Zbliża się maj, a ja zamiast we Wrocławiu jestem w Stambule. I chociaż Stambuł kocham całym swoim sercem, to i tak przypomina mi się ciągle początek maja 2012. A musicie wiedzieć, że maj 2012 był najlepszym majem w całym moim długim i pokręconym życiu. Był to maj pełen słońca, śmiechu, piwa na wolnym powietrzu i KONCERTÓW. Niezależnie od tego kto gra i jaki to rodzaj muzyki, koncerty zawsze wywołują uśmiech na mojej twarzy. Nie ma nic lepszego od muzyki granej na żywo i dobrego towarzystwa.
W maju 2012 moim drugim domem była Wyspa Tamka. Wyspa Słodowa kosztowała za dużo, więc znalazłam inną (darmową) lokalizację, z której wszystko doskonale słyszałam i widziałam. Moje obchody długiego weekendu trwały wtedy aż 5 dni, a koncerty zaliczyłam aż 23!
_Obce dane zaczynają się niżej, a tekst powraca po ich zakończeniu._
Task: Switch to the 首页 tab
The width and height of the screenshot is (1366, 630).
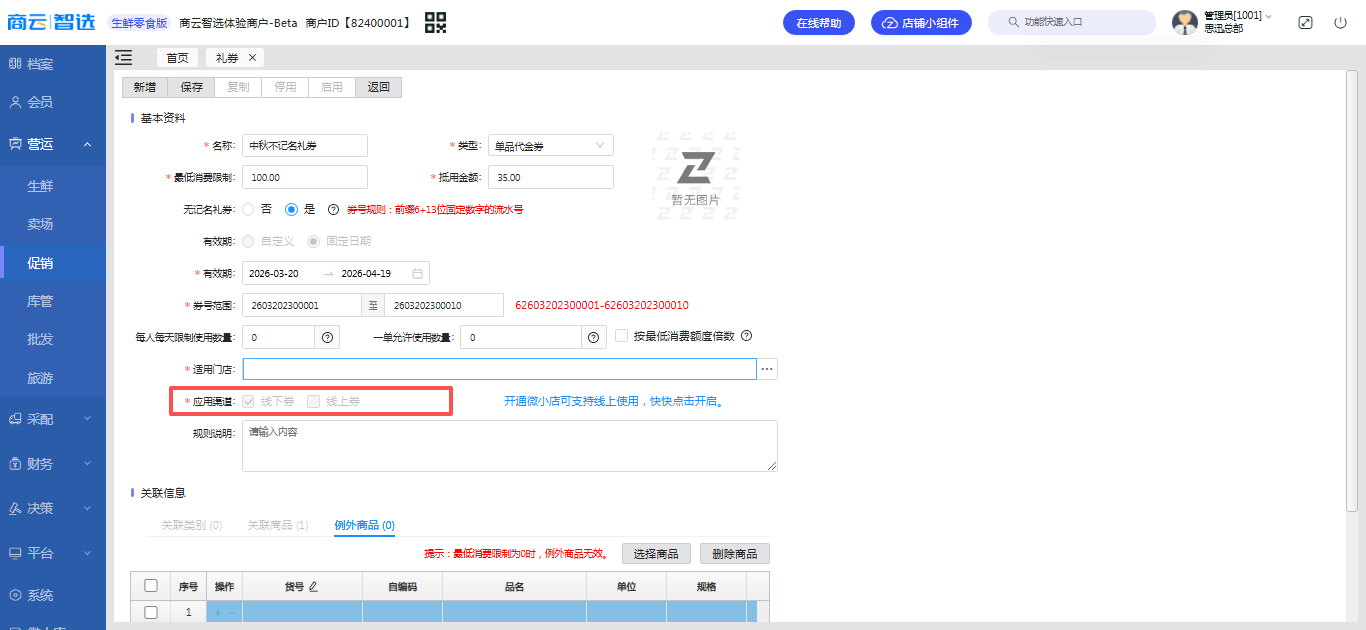Action: pyautogui.click(x=177, y=58)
1- Lipali, Leszek Cichoński & Friends (Bernie Marsden, Gwyn Ashton, Stan Skibby, Michał Urbaniak), T-Love, Europe
2- Zdenek Bina Acoustic Project, Marek Napiórkowski Trio feat. Artur Lesicki, Wojtek Pilichowski & Pi Electro Step feat. Leszek Możdżer, Marcus Miller & Band
3- Łąki Łan, Strachy na Lachy, Nosowska, Perfect, Illusion
4- Jelonek, Acid Drinkers, Dżem, Myslovitz, Kult
5- Natural Dread Killaz, Grubson, Brodka, Lao Che, Coma, KNŻ
W tym roku wszyscy moi znajomi znowu tam będą, a ja, żeby mój maj był jeszcze lepszy od ubiegłorocznego, wybieram się w podróż autostopem po Turcji!